Wednesday, September 28, 2011

What Do Readers Want?

As part of my ROW80 goals (I know, I started early) I decided to read The Art of Compelling Fiction by Christopher Leland (Story Press, 1998). In his first chapter, he addresses the critical issue of what the reader wants. First, I think this is a brilliant place to start. After all, we won't sell books and stories without readers and second, I think this is an aspect often overlooked by writers.

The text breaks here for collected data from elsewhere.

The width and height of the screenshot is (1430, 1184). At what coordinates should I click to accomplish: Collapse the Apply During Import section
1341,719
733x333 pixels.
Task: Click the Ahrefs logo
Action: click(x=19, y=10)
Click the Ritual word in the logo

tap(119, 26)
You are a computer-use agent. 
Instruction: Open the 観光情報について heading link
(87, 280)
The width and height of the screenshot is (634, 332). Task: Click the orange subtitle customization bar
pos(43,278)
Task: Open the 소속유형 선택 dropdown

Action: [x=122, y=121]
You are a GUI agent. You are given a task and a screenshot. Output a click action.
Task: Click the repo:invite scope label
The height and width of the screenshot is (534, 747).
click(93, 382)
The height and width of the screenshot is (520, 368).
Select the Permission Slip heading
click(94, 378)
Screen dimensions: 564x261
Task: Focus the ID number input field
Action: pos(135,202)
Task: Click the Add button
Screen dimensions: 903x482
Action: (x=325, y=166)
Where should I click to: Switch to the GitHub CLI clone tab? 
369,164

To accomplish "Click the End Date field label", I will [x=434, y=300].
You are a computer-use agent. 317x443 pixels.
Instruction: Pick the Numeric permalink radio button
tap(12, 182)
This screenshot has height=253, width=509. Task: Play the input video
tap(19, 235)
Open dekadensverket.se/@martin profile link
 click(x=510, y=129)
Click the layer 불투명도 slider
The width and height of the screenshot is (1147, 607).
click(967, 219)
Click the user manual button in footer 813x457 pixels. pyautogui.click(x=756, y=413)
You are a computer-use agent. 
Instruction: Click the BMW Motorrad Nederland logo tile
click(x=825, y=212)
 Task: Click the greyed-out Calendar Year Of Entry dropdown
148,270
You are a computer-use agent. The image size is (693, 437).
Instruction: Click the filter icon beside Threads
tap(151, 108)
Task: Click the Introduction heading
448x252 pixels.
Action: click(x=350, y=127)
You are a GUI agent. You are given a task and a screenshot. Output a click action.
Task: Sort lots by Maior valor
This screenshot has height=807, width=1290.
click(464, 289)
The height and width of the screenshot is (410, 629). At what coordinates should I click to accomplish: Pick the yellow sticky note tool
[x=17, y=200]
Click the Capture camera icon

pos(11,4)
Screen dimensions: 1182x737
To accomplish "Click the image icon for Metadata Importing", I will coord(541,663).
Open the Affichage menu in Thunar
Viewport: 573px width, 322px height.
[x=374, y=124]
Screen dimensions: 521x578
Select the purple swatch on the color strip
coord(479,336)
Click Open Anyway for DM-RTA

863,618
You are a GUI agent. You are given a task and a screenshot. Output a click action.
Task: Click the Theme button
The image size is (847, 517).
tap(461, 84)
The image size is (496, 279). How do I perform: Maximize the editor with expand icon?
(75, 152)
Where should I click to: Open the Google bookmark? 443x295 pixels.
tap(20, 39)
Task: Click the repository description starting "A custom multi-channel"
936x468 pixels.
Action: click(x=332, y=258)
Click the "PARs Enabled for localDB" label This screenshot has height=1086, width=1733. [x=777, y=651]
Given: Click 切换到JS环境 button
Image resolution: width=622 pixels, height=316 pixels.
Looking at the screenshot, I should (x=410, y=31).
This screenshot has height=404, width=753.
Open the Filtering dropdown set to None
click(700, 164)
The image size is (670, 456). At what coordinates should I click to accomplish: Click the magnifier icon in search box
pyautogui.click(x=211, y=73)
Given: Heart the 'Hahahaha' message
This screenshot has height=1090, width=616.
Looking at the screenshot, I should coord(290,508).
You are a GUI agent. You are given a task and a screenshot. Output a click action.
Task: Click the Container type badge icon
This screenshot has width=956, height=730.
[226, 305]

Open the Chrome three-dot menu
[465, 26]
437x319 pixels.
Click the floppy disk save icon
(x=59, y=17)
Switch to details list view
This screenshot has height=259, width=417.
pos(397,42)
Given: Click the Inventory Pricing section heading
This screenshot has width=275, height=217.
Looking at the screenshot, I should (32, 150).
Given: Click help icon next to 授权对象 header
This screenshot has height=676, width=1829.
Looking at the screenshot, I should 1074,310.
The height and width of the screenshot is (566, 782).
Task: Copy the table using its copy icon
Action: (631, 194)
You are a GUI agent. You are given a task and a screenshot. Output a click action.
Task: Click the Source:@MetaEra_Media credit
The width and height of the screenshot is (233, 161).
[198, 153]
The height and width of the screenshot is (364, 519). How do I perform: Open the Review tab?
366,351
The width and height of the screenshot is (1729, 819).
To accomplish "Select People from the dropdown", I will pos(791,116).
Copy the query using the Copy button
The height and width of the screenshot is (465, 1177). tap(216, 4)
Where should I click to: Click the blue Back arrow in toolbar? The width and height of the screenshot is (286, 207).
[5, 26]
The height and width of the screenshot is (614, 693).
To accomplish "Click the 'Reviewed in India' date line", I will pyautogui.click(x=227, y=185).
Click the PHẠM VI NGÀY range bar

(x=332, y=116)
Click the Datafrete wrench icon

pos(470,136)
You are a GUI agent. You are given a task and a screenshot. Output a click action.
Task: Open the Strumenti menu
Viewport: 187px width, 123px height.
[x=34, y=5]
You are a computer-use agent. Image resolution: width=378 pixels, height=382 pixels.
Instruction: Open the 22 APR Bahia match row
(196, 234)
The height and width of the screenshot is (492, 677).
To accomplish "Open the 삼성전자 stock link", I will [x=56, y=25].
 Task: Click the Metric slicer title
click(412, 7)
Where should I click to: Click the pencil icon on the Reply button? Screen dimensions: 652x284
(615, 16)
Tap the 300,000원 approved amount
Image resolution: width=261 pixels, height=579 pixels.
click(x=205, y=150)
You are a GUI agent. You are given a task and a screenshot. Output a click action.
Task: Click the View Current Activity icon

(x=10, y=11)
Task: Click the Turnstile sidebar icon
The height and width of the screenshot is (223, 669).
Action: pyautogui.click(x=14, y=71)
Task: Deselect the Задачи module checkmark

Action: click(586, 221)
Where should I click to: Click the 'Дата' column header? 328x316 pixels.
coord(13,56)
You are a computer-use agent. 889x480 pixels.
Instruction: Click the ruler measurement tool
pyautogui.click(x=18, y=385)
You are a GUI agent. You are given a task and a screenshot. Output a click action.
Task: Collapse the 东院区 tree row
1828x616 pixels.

Leland lists four different purposes a reader has for reading:

To Learn About Themselves -- I think this is the basis for my short story, "Seeing Sarah," and some of my other works. That story puts an ordinary man in an extraordinary situation (being called to the deathbed of his ex-wife) and challenges readers to ask themselves what they would do in a similar situation.

To Learn About Others -- Not just other people, but other places as well. This is why I read. Right now I'm reading Killer Angels about the Battle of Gettysburg, a book that allows me to get to know the men that led that battle, from both sides. Another favorite book of mine is Ursala K. LeGuin's Left Hand of Darkness, in which she creates her own world and culture. Tolkien's Lord of the Rings is another example of this. A short story of mine, "The Best Part of the Chicken," targets this group.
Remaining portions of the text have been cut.